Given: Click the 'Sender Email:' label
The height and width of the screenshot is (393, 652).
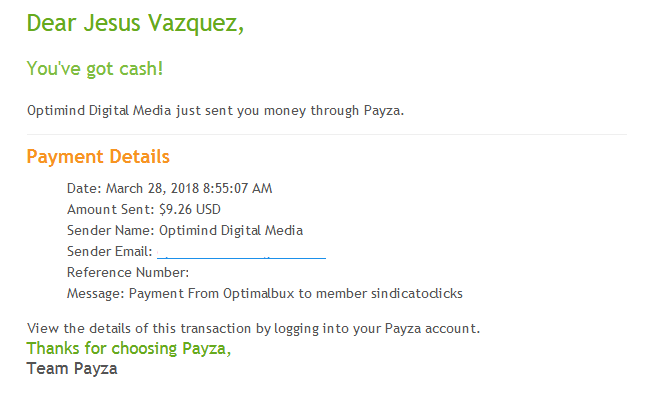Looking at the screenshot, I should tap(110, 251).
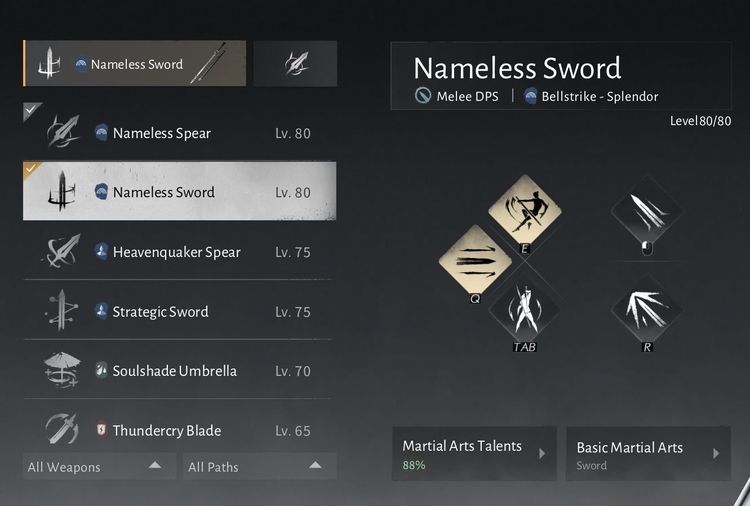Expand Martial Arts Talents panel arrow

click(541, 453)
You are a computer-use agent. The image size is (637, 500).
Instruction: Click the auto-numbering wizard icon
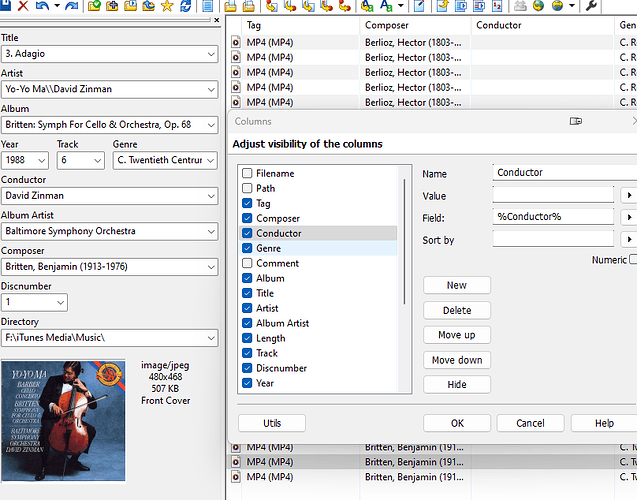[497, 6]
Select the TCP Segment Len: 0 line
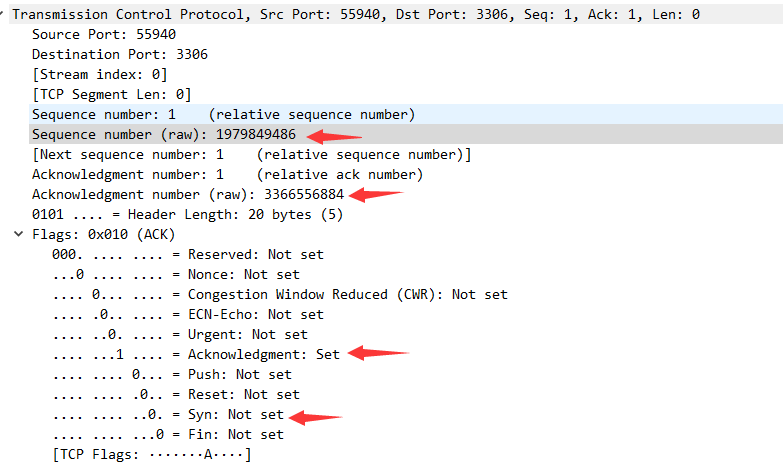 (x=112, y=94)

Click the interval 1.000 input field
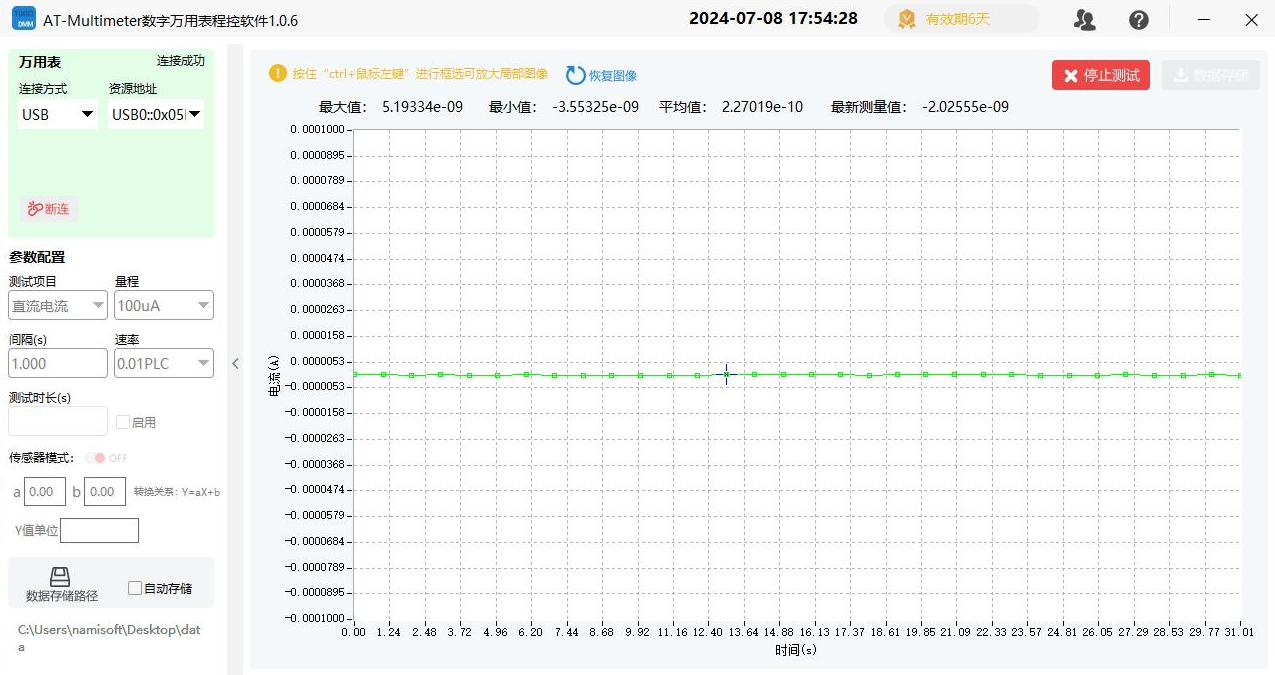[x=58, y=364]
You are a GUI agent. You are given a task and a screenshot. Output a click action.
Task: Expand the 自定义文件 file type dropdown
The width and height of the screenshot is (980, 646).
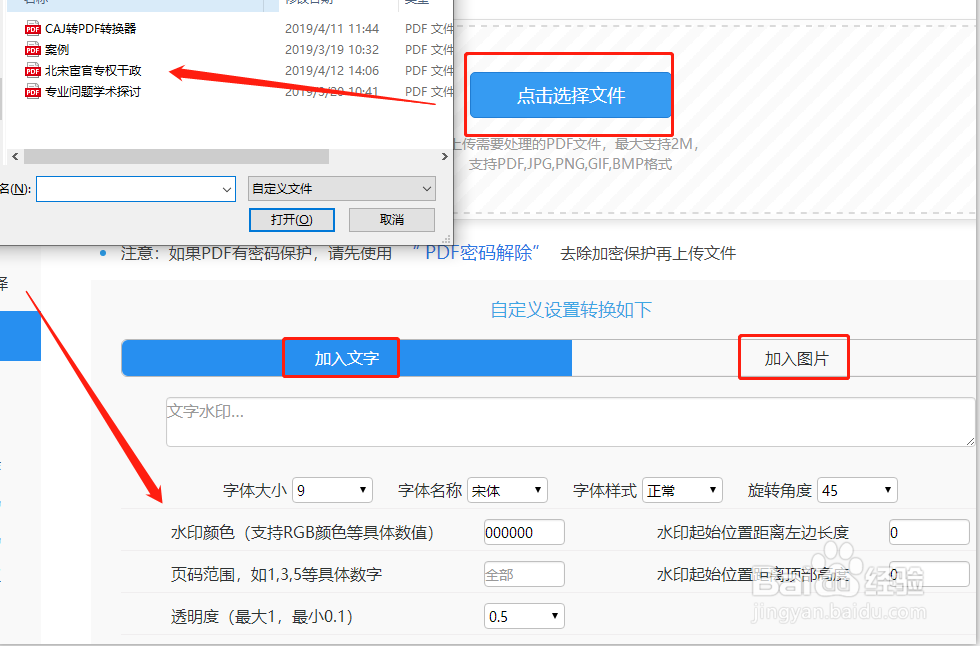point(427,188)
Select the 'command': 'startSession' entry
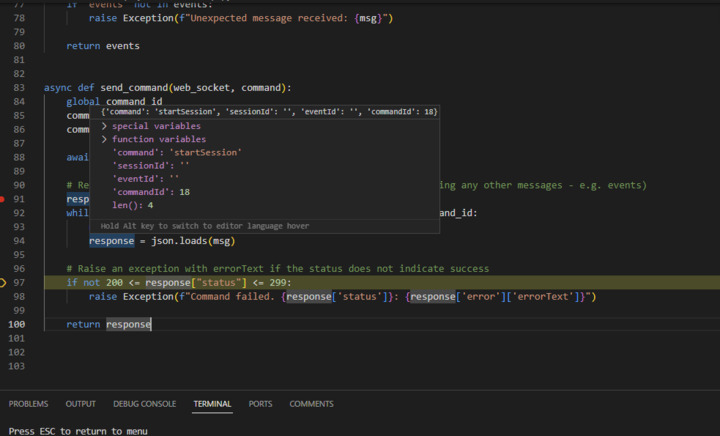 [x=176, y=153]
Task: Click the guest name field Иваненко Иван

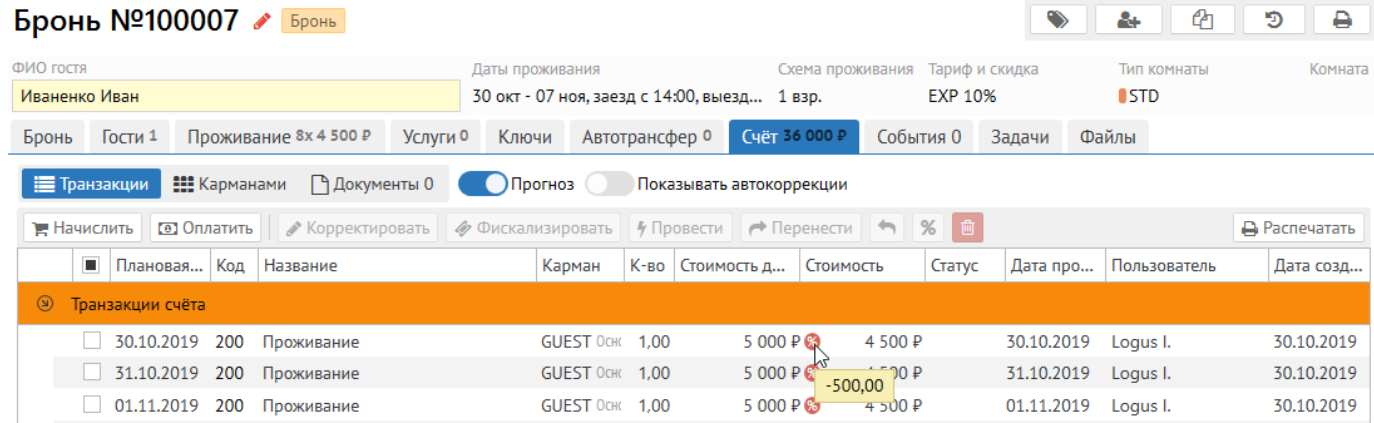Action: tap(235, 97)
####################
TASK ITEM:
From the line containing "Select the 'command': 'startSession' entry" down to the last line of the entries above, retype each line exactly as it stands, but skip the pictures.

ANSWER BELOW:
Select the 'command': 'startSession' entry
 [x=176, y=153]
Task: Click the guest name field Иваненко Иван

Action: tap(235, 97)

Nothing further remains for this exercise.